(Stored data)
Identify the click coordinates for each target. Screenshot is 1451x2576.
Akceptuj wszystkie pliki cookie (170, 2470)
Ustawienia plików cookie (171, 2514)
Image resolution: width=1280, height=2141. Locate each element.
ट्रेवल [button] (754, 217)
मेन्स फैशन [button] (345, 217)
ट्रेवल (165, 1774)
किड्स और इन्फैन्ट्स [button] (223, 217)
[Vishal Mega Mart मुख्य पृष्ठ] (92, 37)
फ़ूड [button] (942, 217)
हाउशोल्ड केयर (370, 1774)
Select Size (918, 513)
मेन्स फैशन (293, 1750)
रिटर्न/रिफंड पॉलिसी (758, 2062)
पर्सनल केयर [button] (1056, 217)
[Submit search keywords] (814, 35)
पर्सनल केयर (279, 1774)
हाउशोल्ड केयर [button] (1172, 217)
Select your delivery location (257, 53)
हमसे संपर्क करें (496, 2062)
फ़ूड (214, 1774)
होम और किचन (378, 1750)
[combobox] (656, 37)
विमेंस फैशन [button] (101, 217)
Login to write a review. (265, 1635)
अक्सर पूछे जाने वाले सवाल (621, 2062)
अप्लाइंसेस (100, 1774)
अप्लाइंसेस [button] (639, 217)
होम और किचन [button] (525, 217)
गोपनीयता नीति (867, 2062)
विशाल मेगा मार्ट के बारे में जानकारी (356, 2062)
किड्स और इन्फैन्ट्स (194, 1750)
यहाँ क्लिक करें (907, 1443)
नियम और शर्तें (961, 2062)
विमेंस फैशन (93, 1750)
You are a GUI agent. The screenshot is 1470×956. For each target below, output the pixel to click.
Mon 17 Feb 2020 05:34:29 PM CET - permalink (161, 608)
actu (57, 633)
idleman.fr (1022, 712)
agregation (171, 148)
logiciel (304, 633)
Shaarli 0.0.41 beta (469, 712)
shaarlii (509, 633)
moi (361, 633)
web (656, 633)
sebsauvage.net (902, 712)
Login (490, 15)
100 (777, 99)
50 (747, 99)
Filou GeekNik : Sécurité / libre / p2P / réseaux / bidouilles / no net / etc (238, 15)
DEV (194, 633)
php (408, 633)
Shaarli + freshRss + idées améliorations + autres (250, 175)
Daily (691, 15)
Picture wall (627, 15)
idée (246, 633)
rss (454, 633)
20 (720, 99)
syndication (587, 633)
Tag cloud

Assigned task
In full and verbatim, repeat the records given above.

Reply
Identify the click coordinates for each target. Screenshot is 1451x2576.
Akceptuj wszystkie pliki cookie (170, 2470)
Ustawienia plików cookie (171, 2514)
Image resolution: width=1280, height=2141. Locate each element.
ट्रेवल [button] (754, 217)
मेन्स फैशन [button] (345, 217)
ट्रेवल (165, 1774)
किड्स और इन्फैन्ट्स [button] (223, 217)
[Vishal Mega Mart मुख्य पृष्ठ] (92, 37)
फ़ूड [button] (942, 217)
हाउशोल्ड केयर (370, 1774)
Select Size (918, 513)
मेन्स फैशन (293, 1750)
रिटर्न/रिफंड पॉलिसी (758, 2062)
पर्सनल केयर [button] (1056, 217)
[Submit search keywords] (814, 35)
पर्सनल केयर (279, 1774)
हाउशोल्ड केयर [button] (1172, 217)
Select your delivery location (257, 53)
हमसे संपर्क करें (496, 2062)
फ़ूड (214, 1774)
होम और किचन (378, 1750)
[combobox] (656, 37)
विमेंस फैशन [button] (101, 217)
Login to write a review. (265, 1635)
अक्सर पूछे जाने वाले सवाल (621, 2062)
अप्लाइंसेस (100, 1774)
अप्लाइंसेस [button] (639, 217)
होम और किचन [button] (525, 217)
गोपनीयता नीति (867, 2062)
विशाल मेगा मार्ट के बारे में जानकारी (356, 2062)
किड्स और इन्फैन्ट्स (194, 1750)
यहाँ क्लिक करें (907, 1443)
नियम और शर्तें (961, 2062)
विमेंस फैशन (93, 1750)
You are a GUI agent. The screenshot is 1470×956. For each target below, output the pixel to click.
Mon 17 Feb 2020 05:34:29 PM CET - permalink (161, 608)
actu (57, 633)
idleman.fr (1022, 712)
agregation (171, 148)
logiciel (304, 633)
Shaarli 0.0.41 beta (469, 712)
shaarlii (509, 633)
moi (361, 633)
web (656, 633)
sebsauvage.net (902, 712)
Login (490, 15)
100 (777, 99)
50 (747, 99)
Filou GeekNik : Sécurité / libre / p2P / réseaux / bidouilles / no net / etc (238, 15)
DEV (194, 633)
php (408, 633)
Shaarli + freshRss + idées améliorations + autres (250, 175)
Daily (691, 15)
Picture wall (627, 15)
idée (246, 633)
rss (454, 633)
20 (720, 99)
syndication (587, 633)
Tag cloud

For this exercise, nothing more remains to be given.